Largely in response to the MetLife scenario, Congress this year has been debating various versions of legislation to clarify that state-regulated insurers who are part of the same holding company as a depository institution, or that are subject to Fed supervision as a nonbank holding company, are not to be subject to the minimum leverage and minimum risk-based capital requirements established by federal banking regulators. Among other changes, the bill allows insurers who must report their financial results to federal banking regulators to do so using the Statutory Accounting Principles employed under state insurance law, rather than Generally Accepted Accounting Principles.

After much debate and procedural mire, Congress reported the S. 2270 version of the bill to the White House this week, which President Barack Obama signed on Dec. 18. The bill does not preclude FSOC’s designation of MetLife, Prudential and AIG, though it would conceivably alter how financial strength tests are applied to the companies going forward.

In a separate dissenting opinion, Woodall – the only voting member of FSOC with insurance experience, as Missouri Insurance Commissioner John Huff and Federal Insurance Office Director Michael McRaith are both non-voting members – criticized the FSOC analysis of MetLife, saying it presumed “that all current operations and activities are static without consideration of any dynamics or responses occurring before a presumed insolvency.”

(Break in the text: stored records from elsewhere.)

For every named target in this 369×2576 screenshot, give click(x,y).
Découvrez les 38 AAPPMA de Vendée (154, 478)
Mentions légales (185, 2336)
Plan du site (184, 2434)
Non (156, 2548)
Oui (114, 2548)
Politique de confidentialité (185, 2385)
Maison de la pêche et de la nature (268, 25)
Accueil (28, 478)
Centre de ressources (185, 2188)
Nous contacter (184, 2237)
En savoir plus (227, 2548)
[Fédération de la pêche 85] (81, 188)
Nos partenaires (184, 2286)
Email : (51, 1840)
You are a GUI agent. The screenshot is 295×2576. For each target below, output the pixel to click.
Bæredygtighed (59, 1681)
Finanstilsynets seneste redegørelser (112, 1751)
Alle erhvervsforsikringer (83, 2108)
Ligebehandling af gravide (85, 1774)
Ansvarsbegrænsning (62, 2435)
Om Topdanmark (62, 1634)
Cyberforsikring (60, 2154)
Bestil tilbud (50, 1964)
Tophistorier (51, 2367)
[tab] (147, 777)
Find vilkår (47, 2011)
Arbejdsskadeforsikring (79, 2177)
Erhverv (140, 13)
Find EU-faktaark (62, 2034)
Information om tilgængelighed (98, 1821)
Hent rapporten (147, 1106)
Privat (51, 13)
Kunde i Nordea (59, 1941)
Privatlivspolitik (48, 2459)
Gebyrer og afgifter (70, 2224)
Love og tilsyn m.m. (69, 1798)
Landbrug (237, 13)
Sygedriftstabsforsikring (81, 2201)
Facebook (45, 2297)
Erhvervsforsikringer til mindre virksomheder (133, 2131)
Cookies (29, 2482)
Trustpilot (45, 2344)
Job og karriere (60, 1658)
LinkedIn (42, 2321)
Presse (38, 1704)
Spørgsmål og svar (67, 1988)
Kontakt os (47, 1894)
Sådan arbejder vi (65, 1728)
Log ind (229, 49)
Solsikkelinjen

Moreover, Woodall said the analysis was dismissive of the state-based regulatory regime that governs insurance and the willingness and ability of state regulators to act in advance of a potential insolvency. He added that the analysis relied on “implausible, contrived scenarios as well as failures to appreciate fundamental aspects of insurance and annuity products,” and that even in the unlikely case that the company or its major operating units did face a solvency crisis, it isn’t apparent that MetLife provides “any critical financial service or product for which substitutes are unavailable.”

I do share concerns about some of MetLife’s activities, particularly in the non-insurance and capital markets activities spheres, and in the resulting exposures identified and described in the Council’s Notice of Final Determination in the Company Overview and Exposure Transmission Channel sections. These activities might conceivably pose a threat to the U.S. financial stability under certain circumstances. It is these types of activities that should be fully evaluated under the Second Determination Standard, as opposed to the flawed Council analysis under the First Determination Standard.